Collected data
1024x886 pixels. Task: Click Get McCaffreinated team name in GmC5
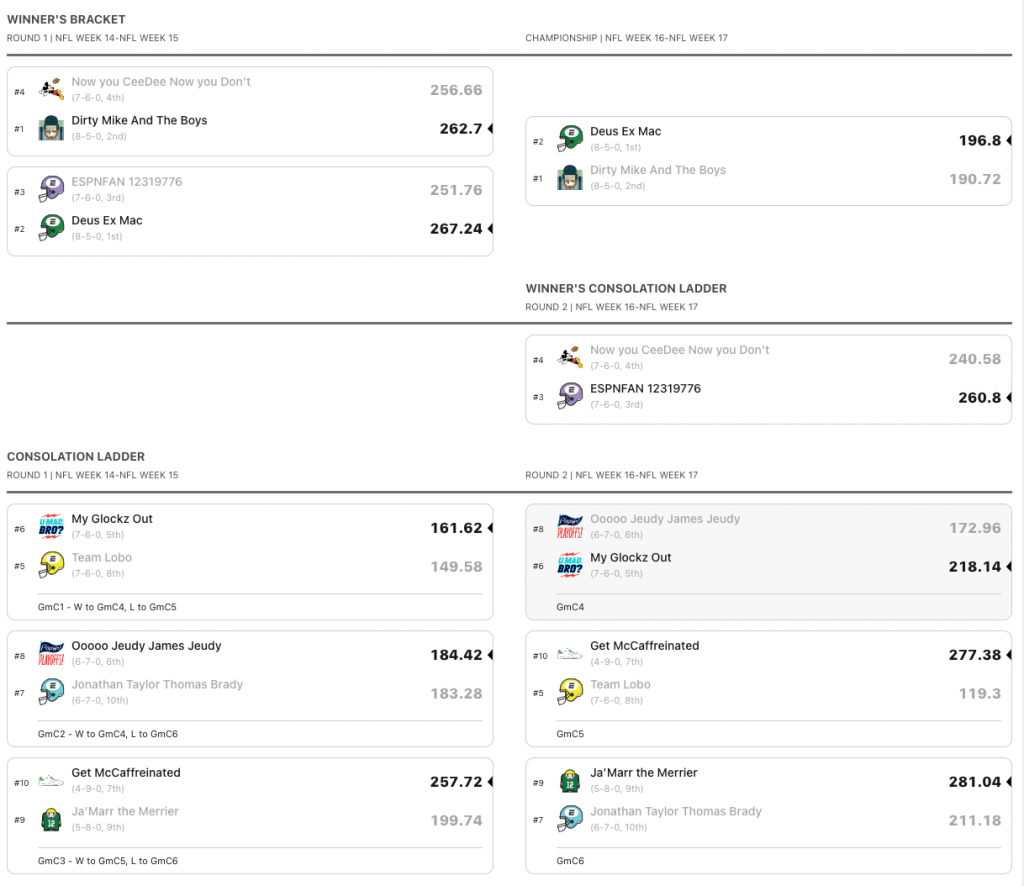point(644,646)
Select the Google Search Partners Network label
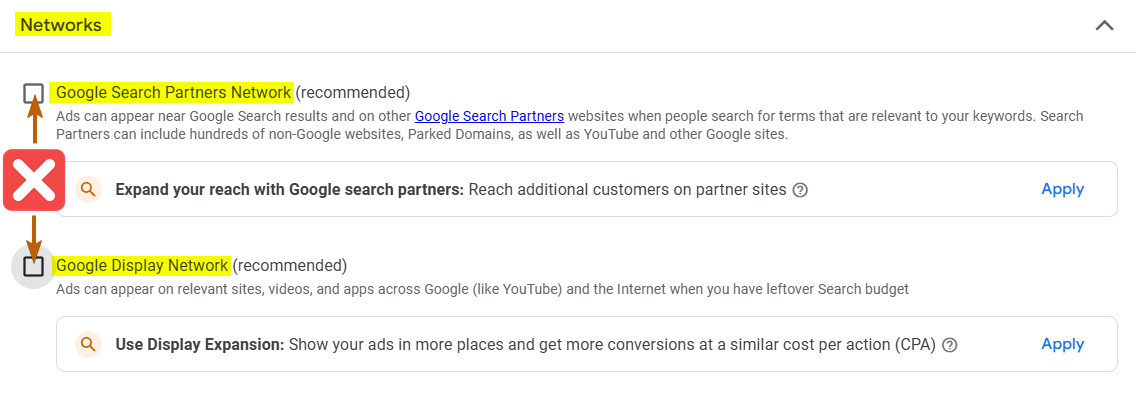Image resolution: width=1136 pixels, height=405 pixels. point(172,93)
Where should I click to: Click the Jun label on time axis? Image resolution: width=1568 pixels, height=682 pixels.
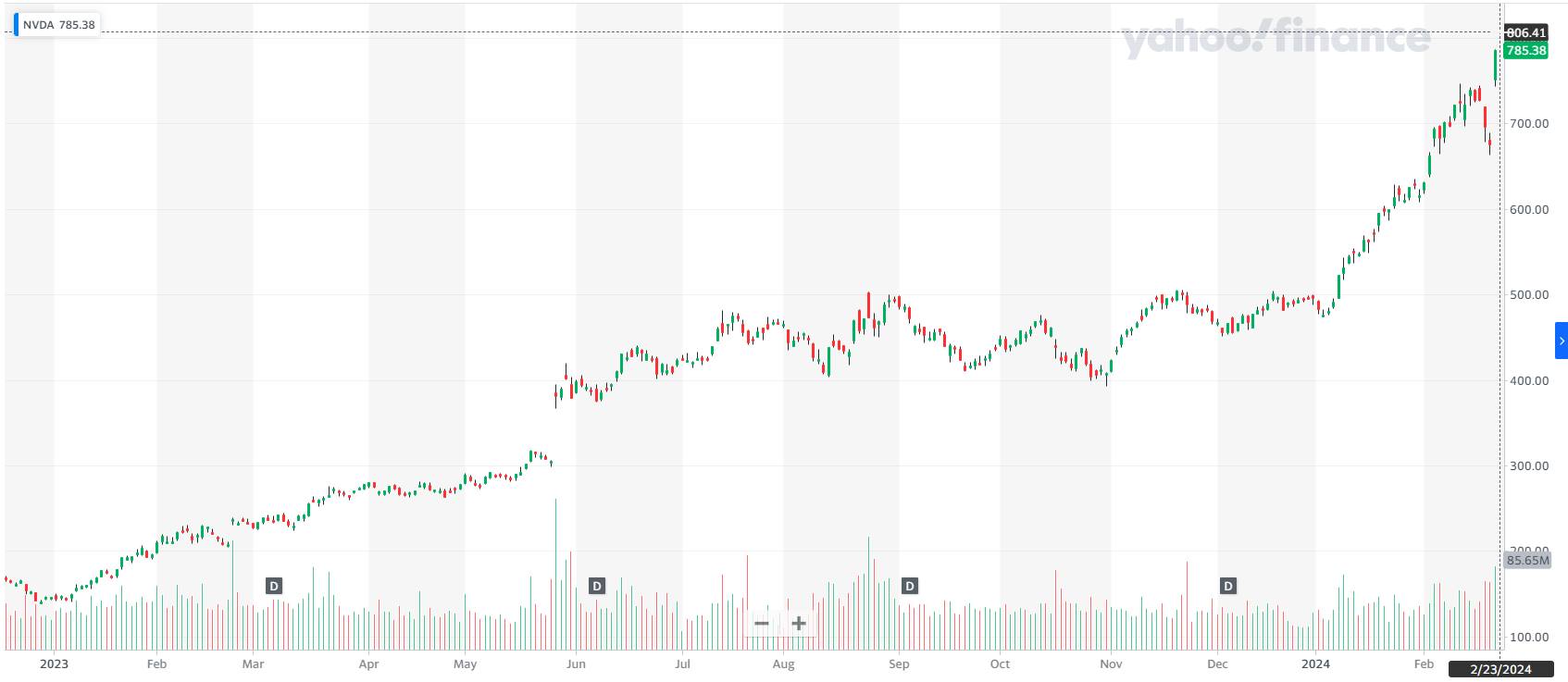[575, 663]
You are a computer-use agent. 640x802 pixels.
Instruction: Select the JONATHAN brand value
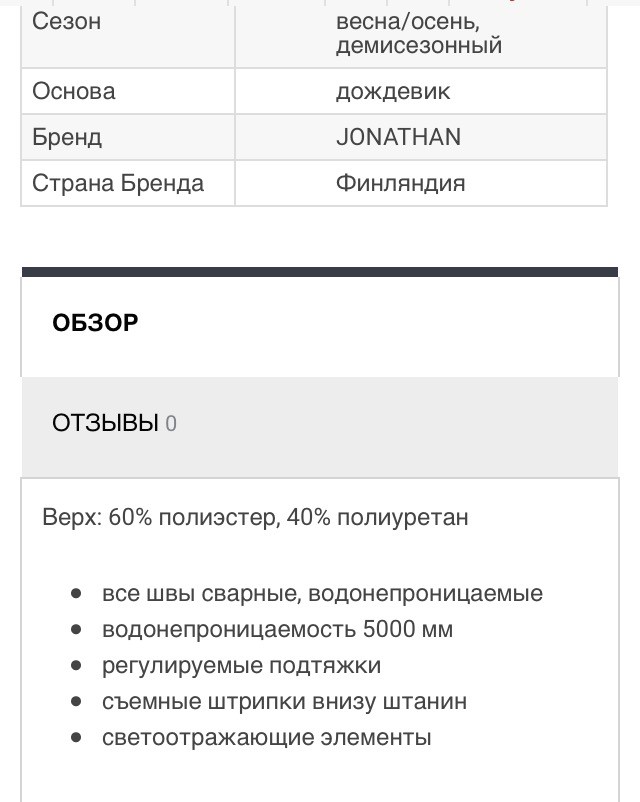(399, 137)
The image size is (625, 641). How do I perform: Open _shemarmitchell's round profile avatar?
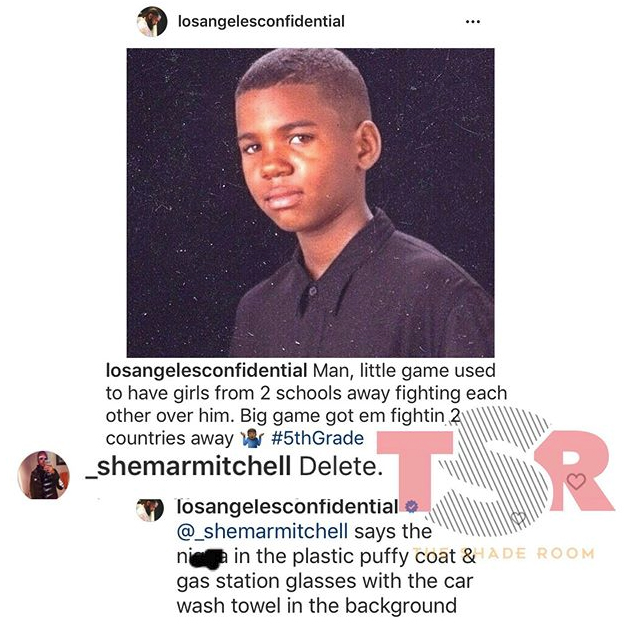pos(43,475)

* * *

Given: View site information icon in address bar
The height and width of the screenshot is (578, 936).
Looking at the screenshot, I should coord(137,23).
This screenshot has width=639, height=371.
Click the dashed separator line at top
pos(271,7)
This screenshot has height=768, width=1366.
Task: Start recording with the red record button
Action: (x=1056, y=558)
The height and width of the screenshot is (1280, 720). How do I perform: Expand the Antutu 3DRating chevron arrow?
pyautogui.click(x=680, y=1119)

- [Goal of the exercise]
Retype exactly the lines of the data above that fall between the line with "Given: View site" and the line with "This screenshot has width=639, height=371.", inclusive, and add nothing.

- [Answer to this exercise]
Given: View site information icon in address bar
The height and width of the screenshot is (578, 936).
Looking at the screenshot, I should coord(137,23).
This screenshot has width=639, height=371.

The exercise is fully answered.